START Given text

Thursday, February 2, 2012

Changes to Neurons Hamper the Aging Brain

Changes to Neurons Hamper the Aging Brain The good news is that most people in the developed world are living longer; the not-so-good news is that the brain often does not stay sharp in our older age.
Currently, experts do not fully understood why the brain’s cognitive functions such as memory and speech decline as we age. This despite the realization that cognitive decline can be detected before an individual reaches age 50.
Neuroscientists Andy Randall, Ph.D. and Jon Brown, Ph.D. from the University of Bristol have identified a novel cellular mechanism that causes changes to the activity of neurons — an action which may contribute to cognitive decline during normal healthy aging.
The brain largely uses electrical signals to encode and convey information. Modifications to this electrical activity are likely to cause age-dependent changes to cognitive abilities.
The researchers examined the brain’s electrical activity by making recordings of electrical signals in single cells of the hippocampus, a structure with a crucial role in cognitive function. By doing this, they were able to assess “neuronal excitability” – the ease with which a neuron can produce brief, but very large, electrical signals called action potentials.

END Given text

_Activities_:
1. Summarize the article on aging neurons in two sentences.
2. According to the article on aging neurons, by what age can cognitive decline be detected?
The data that comes next is separate material, apart from this text.

START Extracted material

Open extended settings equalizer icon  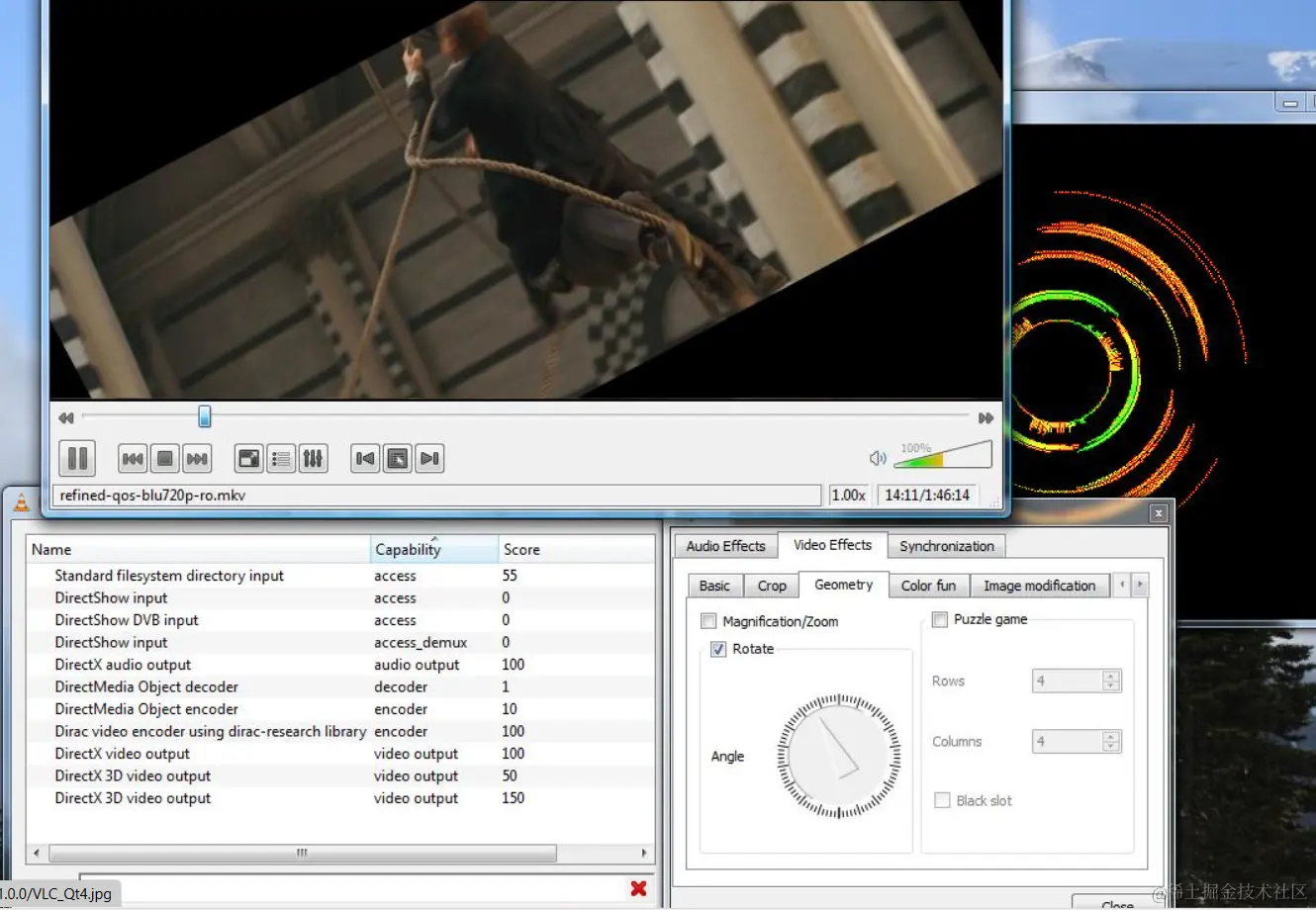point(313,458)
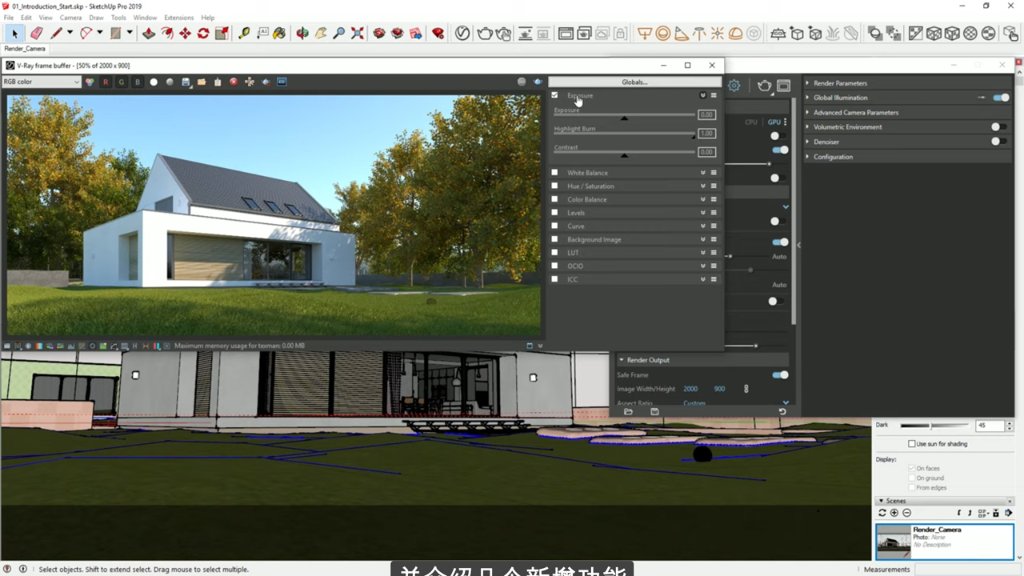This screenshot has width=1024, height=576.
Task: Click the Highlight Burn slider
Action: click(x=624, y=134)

END Extracted material
START Extracted material

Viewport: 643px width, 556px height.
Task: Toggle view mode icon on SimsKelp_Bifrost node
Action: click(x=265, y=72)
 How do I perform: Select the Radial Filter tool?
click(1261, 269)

END Extracted material
START Extracted material

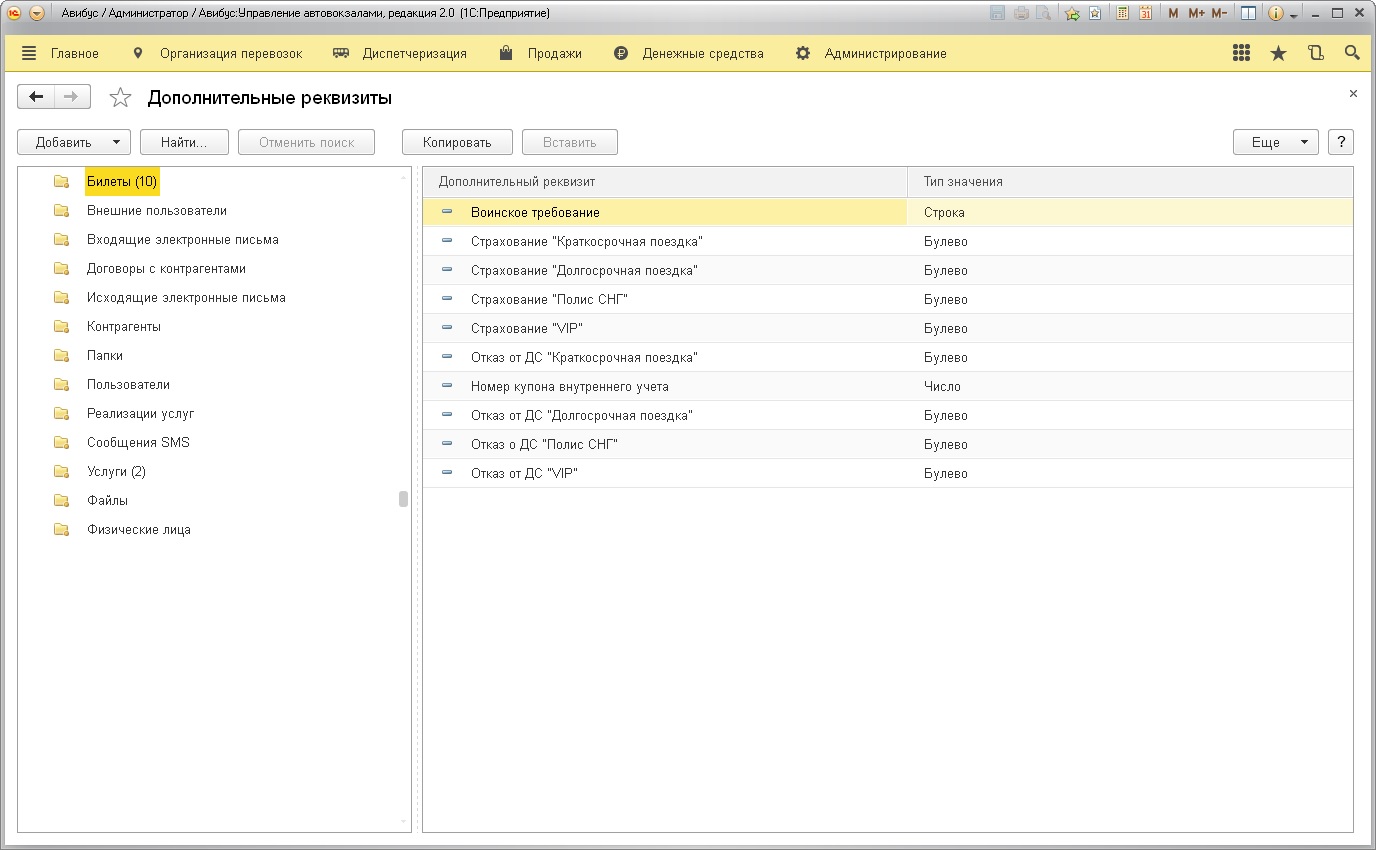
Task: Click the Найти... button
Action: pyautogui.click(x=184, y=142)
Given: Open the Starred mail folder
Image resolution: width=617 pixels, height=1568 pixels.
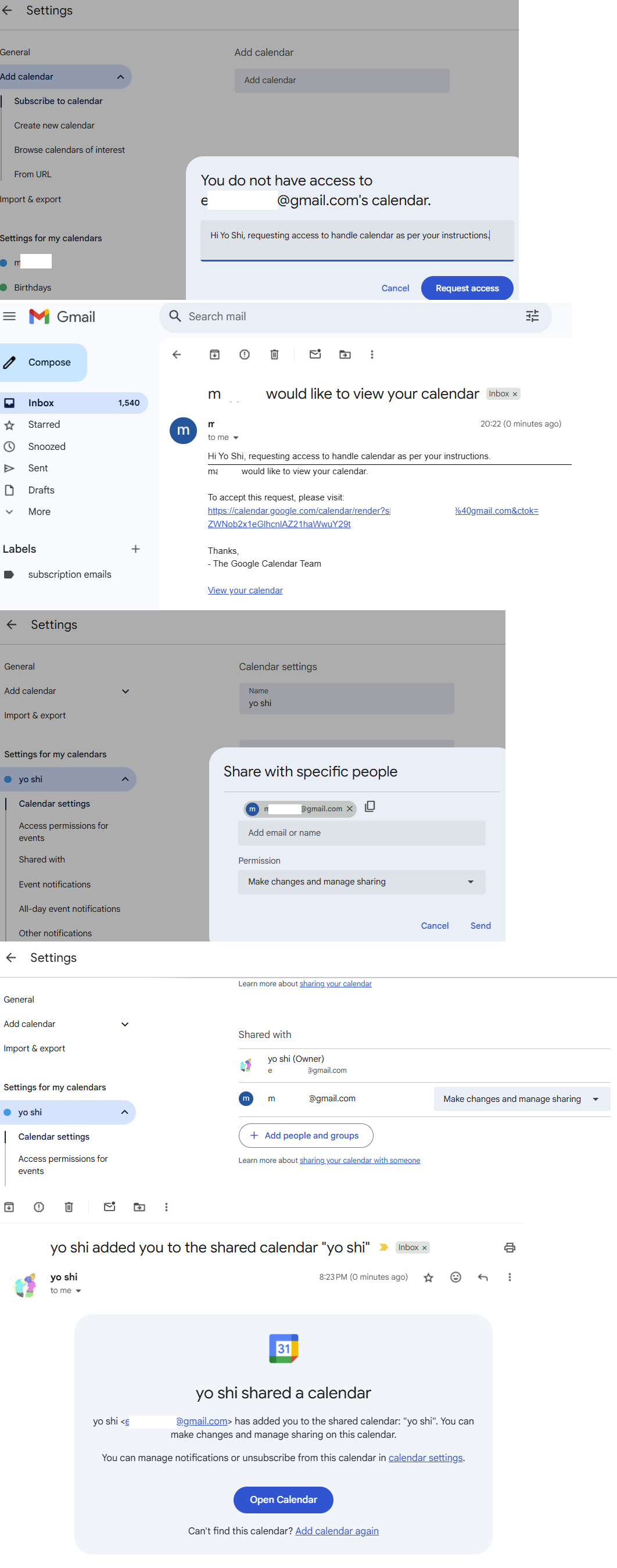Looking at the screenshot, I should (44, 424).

END Extracted material

_Expected outputs_:
1. Although most people in the developed world are living longer, experts do not fully understand why cognitive functions such as memory and speech decline with age. Neuroscientists Andy Randall and Jon Brown of the University of Bristol recorded electrical signals in single cells of the hippocampus and identified a novel cellular mechanism that changes neuron activity and may contribute to cognitive decline during normal healthy aging.

2. Before an individual reaches age 50.